### Problem to work on
Extend the forum thread about learning to cast with conventional fishing reels, starting right after its final sentence.

### Page extract
============
In the beginning, this thread was about making the transition to conventional equipment a little easier...NOT who knows more about McKellow's website and the textbook "proper" usage of the 525....

Heck, FFM has not even got a reel yet, and I'm sure he'll read everything he can get his eyes on about his new reel when he does.

Maybe he'll buy a SLOSH, and we can start all over again, with a new quarrel.....


----------



## Mark G (Nov 15, 2004)

> Maybe he'll buy a SLOSH, and we can start all over again, with a new quarrel.....



Agreed


----------



## Orest (Jul 28, 2003)

*Skip the 525 and SLOSH*

and buy a JigMaster 500 and then convert it to a narrow 501 and then mag it.


----------



## Digger (Jan 4, 2000)

I would say follow Blackbeard's site he has very good information. Don't over tighten the knob on the side of the reel. Heavier line is fine for learning. Also I would take some time to improve your casting. You can do this before you grab the Conv. I would suggest you look up John Holden's site apply his and BB technique's to your casting first. http://www.johnholden.co.uk/ John also sells a Book on CD that would really make it come together (yes more stuff in the book than on the site).


----------



## SALTSHAKER (Dec 5, 2002)

*conventional*

I have just one thing to add to all that has been said.... that is.... when you start use cheap mono 20 to 25lb test and .... do not fill the reel all the way. Only go half because a full reel will spin faster and control may be a problem.. start with half or a little better than half and work up to it.... just my .05 salt


----------



## Tommy (Jan 24, 2001)

FFM,

If at all possible find an experienced caster to help you through the early stages of the learning curve.

Good advice given here so far, heavy line, lower line level, maximum mags on magnetic reel, brake blocks. All of these will help you control the inevitable backlash. On reels that have the bearings located inboard on the spool (abu 55-6500, 525 mag) I would avoid overtightening the endcaps, you can cause bearing damage. Reels with the bearings located on the spindle ends (7500 abu, daiwa 30) can be controlled with a little end tension without bearing damage.
============
### Entries
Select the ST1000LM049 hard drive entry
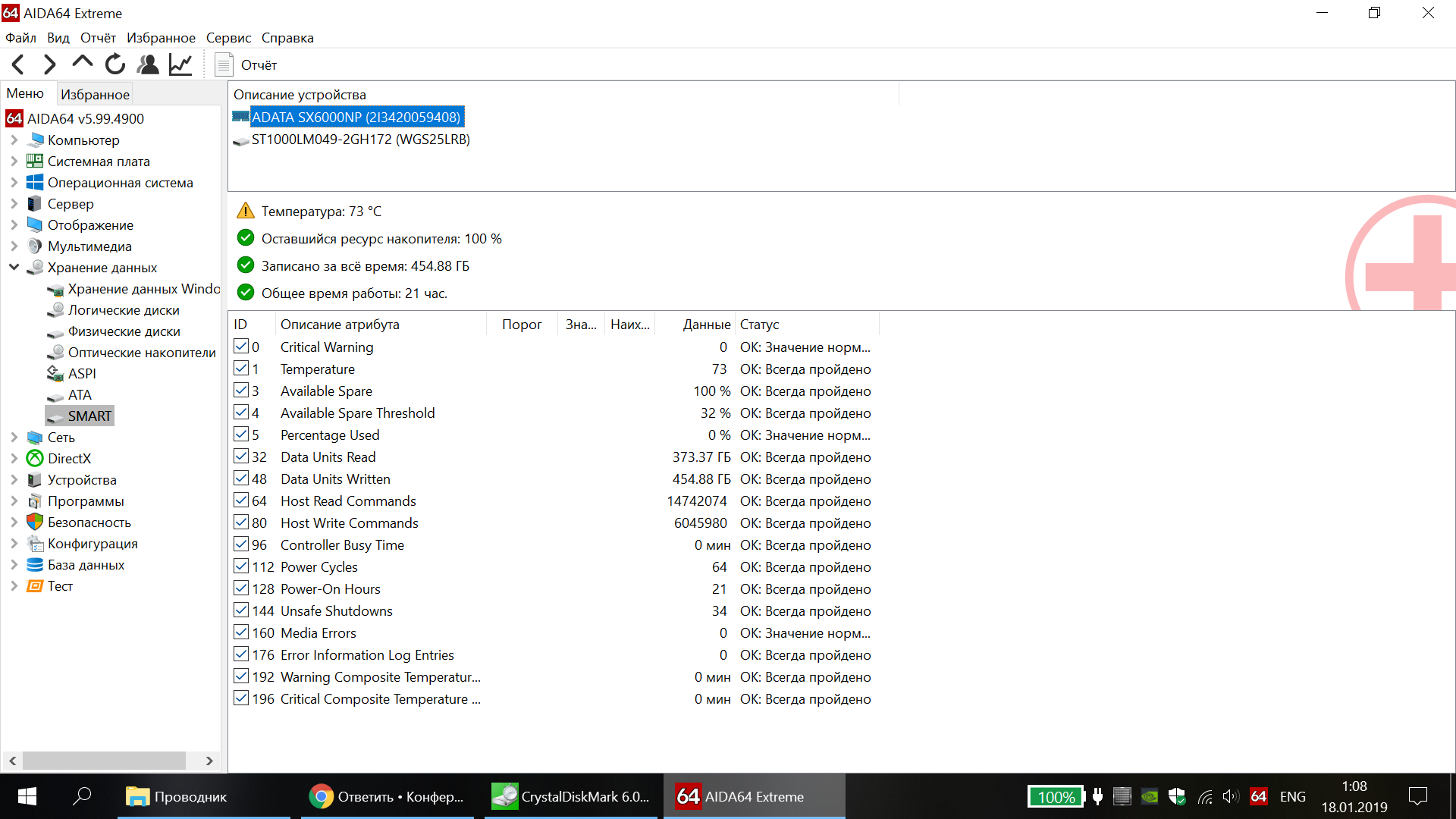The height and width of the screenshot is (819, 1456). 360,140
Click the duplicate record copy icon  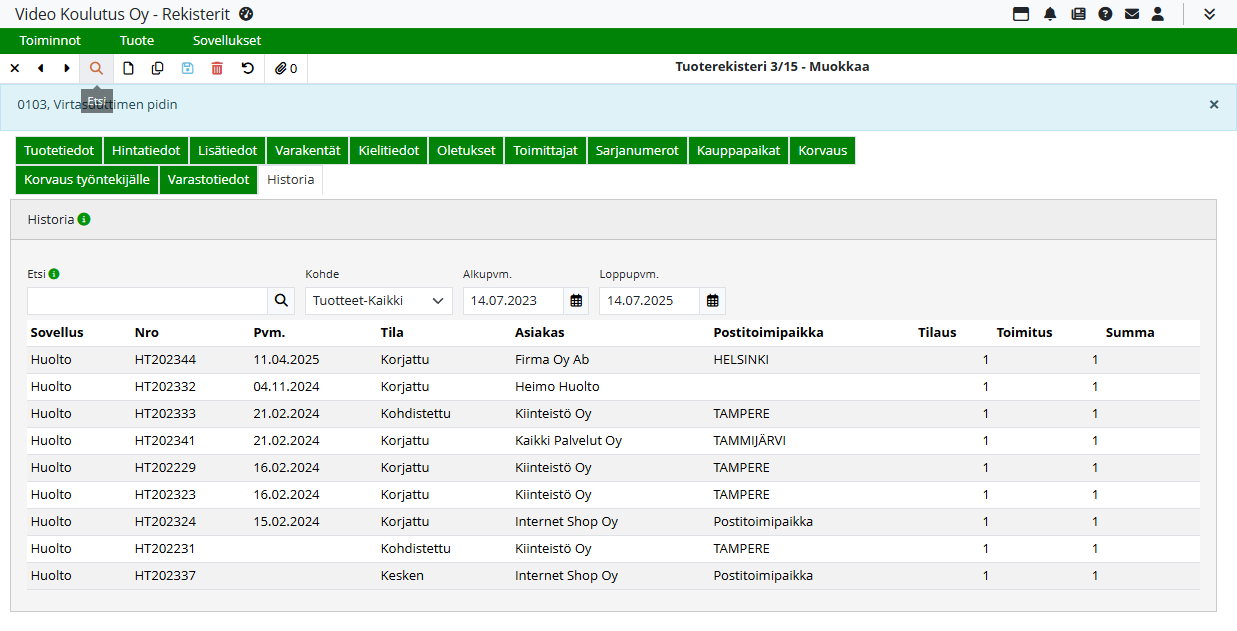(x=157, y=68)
============
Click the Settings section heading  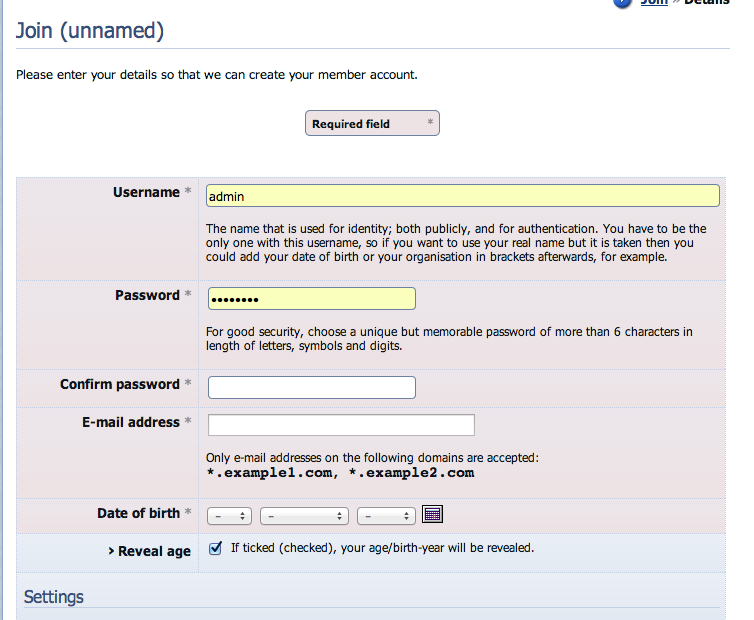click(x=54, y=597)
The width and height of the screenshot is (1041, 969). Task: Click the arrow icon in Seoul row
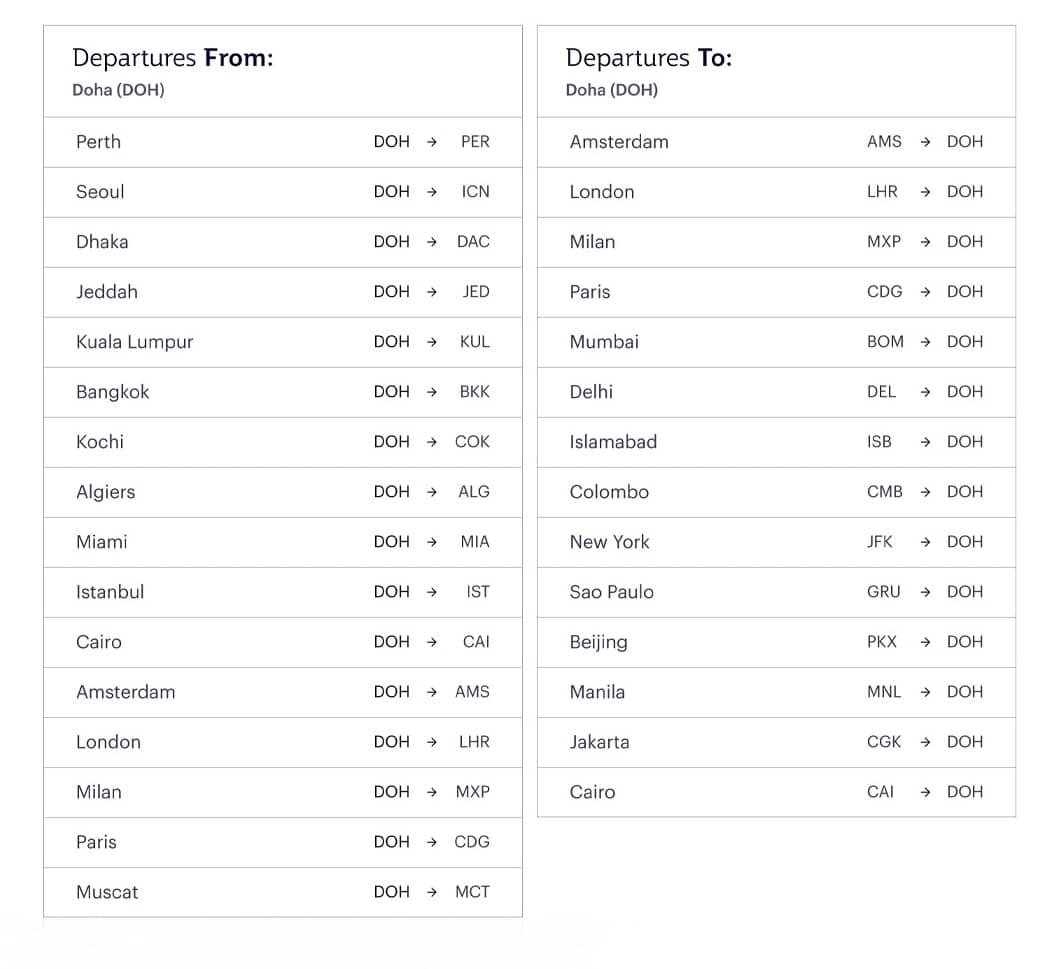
============
### Answer to the task
Once you get the hang of it you will love em!!

Good luck. 

Tommy


----------



## derekxec (Apr 26, 2006)

Surf Cat said:


> Overtightening it will slow the spool down but you are doing that by squeezing on the bearings- and you can wreck them.


get a decent reel and you wont have this problem...i have a shimano trinidad TN30 thats about 4 years old and its been used for about 3 years of running tight for people to learn how to cast(lol like 20 people have learned how to cast on it so far haha) and not one problem...hell it hasnt even been oiled or greased one time


----------



## Lip Ripper (Dec 8, 2003)

*525 mag*

i gotta chime in here, my first conventional reel was a 525, i had never thrown one(conventional) before and i have to say with the factory mags turned all the way up it is damn near impossible to nest it. you could be casting in the dark with the wind in your face and not have to worry at all!! as long as you thumb it just as it hits the water it will do fine. but watch out when you start turning the mags below about half way.


----------



## njreloader (Jul 21, 2005)

*525 mag*

I to have just gotten my first conventional after reading the posts on this site and others and decided to go with a 525 Mag and so far I have had only 1 birds nest and that was my own stupidy. So far I like and I'll be trying it out again this weekend.


----------



## Mark G (Nov 15, 2004)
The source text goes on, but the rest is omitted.